─── PROVIDED DATA

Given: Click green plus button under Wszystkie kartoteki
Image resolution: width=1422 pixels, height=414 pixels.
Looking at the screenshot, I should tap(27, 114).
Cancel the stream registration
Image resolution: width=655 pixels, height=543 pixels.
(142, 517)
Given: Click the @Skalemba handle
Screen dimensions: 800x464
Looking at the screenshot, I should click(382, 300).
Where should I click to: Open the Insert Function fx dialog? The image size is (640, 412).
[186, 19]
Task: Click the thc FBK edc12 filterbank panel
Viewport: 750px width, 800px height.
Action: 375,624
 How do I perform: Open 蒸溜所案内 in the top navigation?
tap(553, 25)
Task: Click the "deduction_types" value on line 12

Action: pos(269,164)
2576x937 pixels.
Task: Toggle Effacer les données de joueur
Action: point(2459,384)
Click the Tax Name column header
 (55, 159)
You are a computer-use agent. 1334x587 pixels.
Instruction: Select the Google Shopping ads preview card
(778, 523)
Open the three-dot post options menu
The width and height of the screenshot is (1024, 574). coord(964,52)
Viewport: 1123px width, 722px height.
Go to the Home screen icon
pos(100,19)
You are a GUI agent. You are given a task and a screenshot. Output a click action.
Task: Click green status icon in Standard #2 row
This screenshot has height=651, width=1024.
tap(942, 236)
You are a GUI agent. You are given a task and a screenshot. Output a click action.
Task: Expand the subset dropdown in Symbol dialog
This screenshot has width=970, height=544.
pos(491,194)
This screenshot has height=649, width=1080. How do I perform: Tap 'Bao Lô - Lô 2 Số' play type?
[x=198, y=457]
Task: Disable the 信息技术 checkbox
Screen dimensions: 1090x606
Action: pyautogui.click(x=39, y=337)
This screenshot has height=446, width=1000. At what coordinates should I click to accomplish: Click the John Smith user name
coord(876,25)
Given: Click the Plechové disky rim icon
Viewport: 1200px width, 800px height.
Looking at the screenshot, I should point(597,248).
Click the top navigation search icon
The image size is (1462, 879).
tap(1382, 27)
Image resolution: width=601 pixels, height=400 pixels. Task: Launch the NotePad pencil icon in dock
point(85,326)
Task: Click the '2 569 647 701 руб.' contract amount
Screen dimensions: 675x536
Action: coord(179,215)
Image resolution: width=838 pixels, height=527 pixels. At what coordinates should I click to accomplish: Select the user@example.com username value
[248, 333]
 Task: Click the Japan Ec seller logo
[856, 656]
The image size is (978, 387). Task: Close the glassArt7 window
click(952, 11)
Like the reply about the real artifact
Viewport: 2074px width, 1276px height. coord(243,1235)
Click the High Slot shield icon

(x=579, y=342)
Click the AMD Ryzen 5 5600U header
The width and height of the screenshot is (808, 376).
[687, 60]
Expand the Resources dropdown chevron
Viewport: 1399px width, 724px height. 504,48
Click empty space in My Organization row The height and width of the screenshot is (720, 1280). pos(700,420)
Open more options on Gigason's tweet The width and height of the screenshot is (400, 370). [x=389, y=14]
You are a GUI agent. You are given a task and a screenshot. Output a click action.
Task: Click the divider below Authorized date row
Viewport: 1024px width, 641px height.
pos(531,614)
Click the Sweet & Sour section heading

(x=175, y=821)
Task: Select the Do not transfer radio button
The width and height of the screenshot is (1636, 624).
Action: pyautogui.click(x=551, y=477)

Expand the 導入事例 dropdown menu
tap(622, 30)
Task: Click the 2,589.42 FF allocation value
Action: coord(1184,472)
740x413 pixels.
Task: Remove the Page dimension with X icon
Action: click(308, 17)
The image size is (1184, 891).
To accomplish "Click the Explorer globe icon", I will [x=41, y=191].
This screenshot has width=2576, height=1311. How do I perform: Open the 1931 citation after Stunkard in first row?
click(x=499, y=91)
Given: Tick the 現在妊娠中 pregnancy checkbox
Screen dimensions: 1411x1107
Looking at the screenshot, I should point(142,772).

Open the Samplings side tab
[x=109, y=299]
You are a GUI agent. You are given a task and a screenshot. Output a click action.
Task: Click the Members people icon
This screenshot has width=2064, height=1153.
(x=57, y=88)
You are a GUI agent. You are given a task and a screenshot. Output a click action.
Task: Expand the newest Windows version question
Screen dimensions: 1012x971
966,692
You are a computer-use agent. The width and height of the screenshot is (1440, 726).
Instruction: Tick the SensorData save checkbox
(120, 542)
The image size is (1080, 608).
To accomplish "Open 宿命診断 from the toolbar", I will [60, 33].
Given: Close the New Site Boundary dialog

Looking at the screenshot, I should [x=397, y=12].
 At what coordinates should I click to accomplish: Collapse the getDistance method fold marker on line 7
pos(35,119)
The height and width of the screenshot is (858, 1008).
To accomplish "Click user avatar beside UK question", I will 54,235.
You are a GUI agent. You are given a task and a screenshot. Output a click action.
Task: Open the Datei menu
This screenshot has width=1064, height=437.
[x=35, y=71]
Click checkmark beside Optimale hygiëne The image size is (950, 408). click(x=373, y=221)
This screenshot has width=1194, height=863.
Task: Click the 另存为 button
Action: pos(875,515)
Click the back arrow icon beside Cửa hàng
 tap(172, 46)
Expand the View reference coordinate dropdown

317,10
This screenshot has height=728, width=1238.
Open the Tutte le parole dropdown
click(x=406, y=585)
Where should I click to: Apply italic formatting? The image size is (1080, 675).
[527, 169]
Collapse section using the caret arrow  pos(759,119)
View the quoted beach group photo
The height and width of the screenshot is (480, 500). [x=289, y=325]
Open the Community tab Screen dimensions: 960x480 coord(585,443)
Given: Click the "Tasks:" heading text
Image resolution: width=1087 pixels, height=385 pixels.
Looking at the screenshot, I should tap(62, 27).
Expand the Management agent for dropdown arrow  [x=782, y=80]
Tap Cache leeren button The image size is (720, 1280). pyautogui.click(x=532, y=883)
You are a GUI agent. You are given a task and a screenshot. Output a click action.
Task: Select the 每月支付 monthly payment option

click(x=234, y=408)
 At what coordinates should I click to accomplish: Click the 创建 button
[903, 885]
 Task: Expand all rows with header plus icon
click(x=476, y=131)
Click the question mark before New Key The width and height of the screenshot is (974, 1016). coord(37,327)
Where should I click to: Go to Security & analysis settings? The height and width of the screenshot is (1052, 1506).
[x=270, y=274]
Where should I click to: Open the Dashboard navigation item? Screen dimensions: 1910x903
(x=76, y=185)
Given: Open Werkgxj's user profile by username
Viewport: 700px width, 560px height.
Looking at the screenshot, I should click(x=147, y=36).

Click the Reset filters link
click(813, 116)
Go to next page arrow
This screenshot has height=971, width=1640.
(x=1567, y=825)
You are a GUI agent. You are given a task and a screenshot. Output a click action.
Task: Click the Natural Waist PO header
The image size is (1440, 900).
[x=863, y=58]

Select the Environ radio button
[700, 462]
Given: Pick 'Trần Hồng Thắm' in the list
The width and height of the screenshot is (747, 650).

──────

> [INSTRUCTIONS TO FOLLOW]:
Tally the lines in this material that hold the word "green", then reply with only the number.

> [WRITTEN SOLUTION]:
2